Zaufanie jako wartość społeczna jest podstawowym instrumentem współżycia między ludźmi, nie tylko w rodzinie i wśród przyjaciół, ale także w społeczeństwie i państwie. Wiedział o tym młynarz z Sanssouci. Wiedział również Szymon Wiesenthal, który podczas II wojny światowej utracił prawie całą rodzinę. Dzięki jego uporowi udało się doprowadzić do ujęcia 1100 nazistowskich zbrodniarzy (na marginesie: jego działalność, a zwłaszcza ujęcie Eichmanna w 1960 r., miała znaczenie przełomowe dla ścigania nazistowskich zbrodniarzy, bo wcześniej większość państw nie uważała tego za priorytet). Wiesenthal podkreślał, że nie chodzi mu o zemstę, lecz sprawiedliwość, i że jeśli nawet nie uda się złapać wszystkich winnych, to najważniejsze jest zburzenie ich spokoju: aby nie mogli sądzić, iż są bezkarni. „Reprezentował zasadę poszanowania prawa i godności każdego człowieka, dochodzenia prawdy i niezależnego wymiaru sprawiedliwości" – mówił po śmierci Wiesenthala jego przyjaciel Władysław Bartoszewski. Kilka lat wcześniej, podczas wizyty w „Tygodniku", Wiesenthal powiedział mocne zdanie: „Nie ma przedawnienia. Morderca jest mordercą, nawet jeśli minie tysiąc lat".

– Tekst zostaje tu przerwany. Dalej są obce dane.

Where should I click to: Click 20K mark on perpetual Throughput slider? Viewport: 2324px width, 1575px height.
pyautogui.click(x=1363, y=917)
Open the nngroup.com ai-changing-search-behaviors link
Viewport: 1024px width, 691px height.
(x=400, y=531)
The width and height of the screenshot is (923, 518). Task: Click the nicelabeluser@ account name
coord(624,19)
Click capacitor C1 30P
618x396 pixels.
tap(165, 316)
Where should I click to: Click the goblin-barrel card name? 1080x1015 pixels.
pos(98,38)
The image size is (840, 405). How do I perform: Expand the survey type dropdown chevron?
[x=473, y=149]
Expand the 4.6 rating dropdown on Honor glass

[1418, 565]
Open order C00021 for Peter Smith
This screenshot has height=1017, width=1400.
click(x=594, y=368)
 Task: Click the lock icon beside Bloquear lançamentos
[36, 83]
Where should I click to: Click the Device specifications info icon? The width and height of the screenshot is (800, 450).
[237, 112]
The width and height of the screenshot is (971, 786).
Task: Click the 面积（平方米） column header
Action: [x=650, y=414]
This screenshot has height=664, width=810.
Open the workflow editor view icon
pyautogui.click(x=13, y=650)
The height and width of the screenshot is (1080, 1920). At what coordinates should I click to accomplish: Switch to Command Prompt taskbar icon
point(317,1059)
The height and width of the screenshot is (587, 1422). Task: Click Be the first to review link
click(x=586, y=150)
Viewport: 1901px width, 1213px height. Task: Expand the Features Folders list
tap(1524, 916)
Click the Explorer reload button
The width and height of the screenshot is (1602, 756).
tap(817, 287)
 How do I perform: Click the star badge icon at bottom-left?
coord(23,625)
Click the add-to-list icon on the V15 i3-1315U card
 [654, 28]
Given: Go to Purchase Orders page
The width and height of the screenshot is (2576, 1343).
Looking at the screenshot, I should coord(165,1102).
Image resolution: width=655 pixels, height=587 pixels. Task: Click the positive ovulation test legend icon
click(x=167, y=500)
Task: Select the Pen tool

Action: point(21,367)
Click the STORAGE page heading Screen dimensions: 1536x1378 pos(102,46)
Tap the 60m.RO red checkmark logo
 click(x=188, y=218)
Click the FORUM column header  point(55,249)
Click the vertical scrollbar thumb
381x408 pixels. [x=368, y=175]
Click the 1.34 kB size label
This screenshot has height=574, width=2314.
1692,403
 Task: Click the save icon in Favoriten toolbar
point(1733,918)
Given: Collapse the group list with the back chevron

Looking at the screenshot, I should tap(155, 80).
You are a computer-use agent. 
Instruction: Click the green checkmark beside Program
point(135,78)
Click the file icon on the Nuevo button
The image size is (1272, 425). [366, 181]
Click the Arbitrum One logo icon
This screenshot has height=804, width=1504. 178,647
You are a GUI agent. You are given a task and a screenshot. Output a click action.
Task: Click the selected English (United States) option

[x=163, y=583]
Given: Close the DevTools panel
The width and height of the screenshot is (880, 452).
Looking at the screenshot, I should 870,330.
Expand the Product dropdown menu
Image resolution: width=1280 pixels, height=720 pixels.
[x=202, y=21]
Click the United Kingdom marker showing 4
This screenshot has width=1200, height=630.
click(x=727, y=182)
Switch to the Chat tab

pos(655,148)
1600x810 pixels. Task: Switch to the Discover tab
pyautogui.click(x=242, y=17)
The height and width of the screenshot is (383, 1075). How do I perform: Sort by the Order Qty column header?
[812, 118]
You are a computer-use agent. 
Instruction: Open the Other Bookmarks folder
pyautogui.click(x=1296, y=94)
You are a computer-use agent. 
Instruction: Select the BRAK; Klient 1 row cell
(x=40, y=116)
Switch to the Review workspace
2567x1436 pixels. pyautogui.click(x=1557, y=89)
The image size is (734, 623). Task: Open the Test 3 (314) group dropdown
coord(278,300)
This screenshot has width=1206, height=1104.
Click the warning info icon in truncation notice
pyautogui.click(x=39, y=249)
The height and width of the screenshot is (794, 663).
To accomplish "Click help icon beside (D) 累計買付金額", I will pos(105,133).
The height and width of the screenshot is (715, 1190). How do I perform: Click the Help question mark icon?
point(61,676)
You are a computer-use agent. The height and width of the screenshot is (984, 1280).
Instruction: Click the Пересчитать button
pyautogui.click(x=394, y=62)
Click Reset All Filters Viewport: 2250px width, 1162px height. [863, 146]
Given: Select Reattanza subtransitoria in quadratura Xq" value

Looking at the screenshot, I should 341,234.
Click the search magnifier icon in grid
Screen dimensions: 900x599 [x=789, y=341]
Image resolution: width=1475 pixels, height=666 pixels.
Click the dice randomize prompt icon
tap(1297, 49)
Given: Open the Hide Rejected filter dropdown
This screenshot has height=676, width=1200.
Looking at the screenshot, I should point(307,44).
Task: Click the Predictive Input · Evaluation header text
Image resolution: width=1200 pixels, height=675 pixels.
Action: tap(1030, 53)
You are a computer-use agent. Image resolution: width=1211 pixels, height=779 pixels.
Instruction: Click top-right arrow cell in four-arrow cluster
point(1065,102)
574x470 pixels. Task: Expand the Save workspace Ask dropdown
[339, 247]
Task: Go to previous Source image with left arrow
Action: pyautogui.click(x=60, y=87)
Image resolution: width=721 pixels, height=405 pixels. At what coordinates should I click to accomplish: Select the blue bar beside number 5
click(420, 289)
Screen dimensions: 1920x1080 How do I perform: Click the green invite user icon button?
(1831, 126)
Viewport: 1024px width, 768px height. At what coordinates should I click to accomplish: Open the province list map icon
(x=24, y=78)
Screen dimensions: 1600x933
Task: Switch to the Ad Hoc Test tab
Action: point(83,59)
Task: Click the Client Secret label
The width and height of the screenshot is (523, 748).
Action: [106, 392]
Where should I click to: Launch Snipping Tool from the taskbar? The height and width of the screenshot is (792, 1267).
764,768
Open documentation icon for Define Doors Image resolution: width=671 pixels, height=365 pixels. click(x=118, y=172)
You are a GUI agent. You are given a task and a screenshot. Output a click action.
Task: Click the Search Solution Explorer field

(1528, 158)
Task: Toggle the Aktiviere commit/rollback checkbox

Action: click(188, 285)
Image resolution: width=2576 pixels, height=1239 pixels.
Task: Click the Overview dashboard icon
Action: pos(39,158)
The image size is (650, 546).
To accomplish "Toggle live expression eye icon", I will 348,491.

Ktoś mógłby powiedzieć, że przywoływanie tu jego postaci jest nieuzasadnione. Niekoniecznie: trudności strukturalne, na jakie natrafiono po 1989 r. podczas rozliczeń z komunizmem w Europie Środkowej, są podobne do tych, które występowały po 1945 r. w Niemczech Zachodnich podczas rozliczeń z nazizmem. Podobne były trudności prawne (np. pytanie, wedle jakich norm oceniać dyktaturę w realiach państwa prawa; jak zadośćuczynić poszkodowanym), jak i społeczne, np. mechanizm „wypierania" przeszłości, uciekania przed odpowiedzialnością, wpływu polityki na rozliczenia.
 

***



Gdy mowa o nieosądzonych zbrodniach PRL-u – oraz o perspektywie narodowego pojednania – uderza coś jeszcze: zmowa milczenia. W ustawie o IPN (powstałej prawie 10 lat temu) umieszczono zapis, który pozwala nadać status świadka koronnego sprawcy zbrodni komunistycznej, nawet najcięższej. Jej twórcy zakładali, że pozwoli to na ujawnienie sprawców zbrodni popełnionych po wprowadzeniu stanu wojennego. Witold Kulesza oceniał ich liczbę na 107 osób (więcej niż wg komisji Rokity): jego zdaniem w tylu przypadkach istnieje „prawdopodobieństwo graniczące z pewnością", że były to zabójstwa.

Do dziś nie udało się uzyskać ani jednej relacji takiego świadka koronnego. W rozmowie z „TP" Kulesza konkludował: „Może [to] skłaniać do refleksji, że środowisko sprawców tych zbrodni jest bardziej zwarte niż środowisko przestępczości zorganizowanej. Bo w tej udało się jednak przełamać zmowę milczenia i pozyskać świadków koronnych".